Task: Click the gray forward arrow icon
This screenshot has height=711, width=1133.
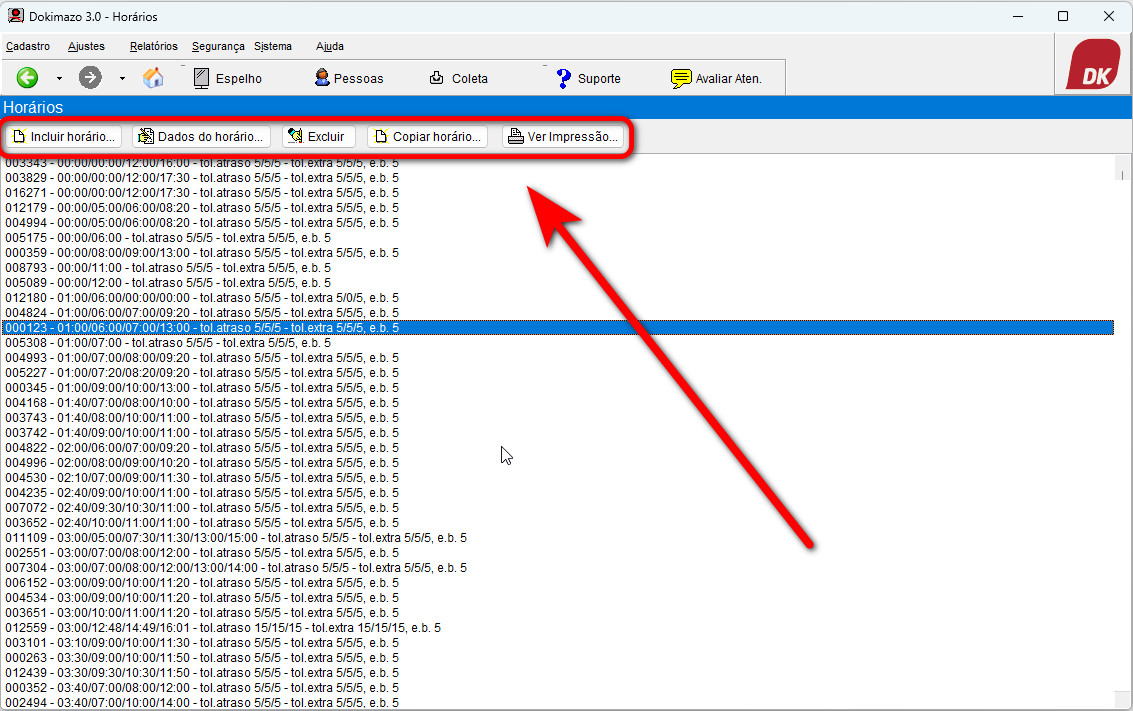Action: (x=90, y=78)
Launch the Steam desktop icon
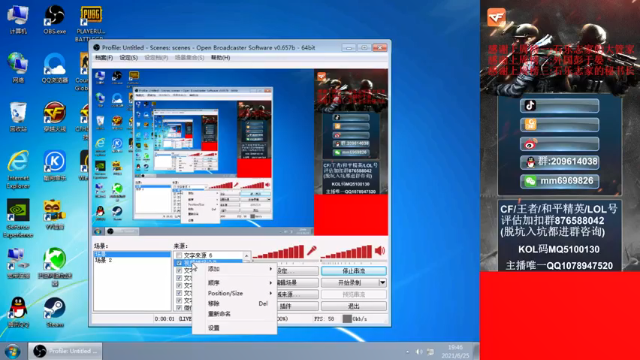 coord(55,313)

_____

__About this task__:
Go through the listing and restate each line word for word, leaving out the pictures.

__Result for this exercise__:
Task: Click the gray forward arrow icon
This screenshot has height=711, width=1133.
Action: (x=90, y=78)
Launch the Steam desktop icon
 coord(55,313)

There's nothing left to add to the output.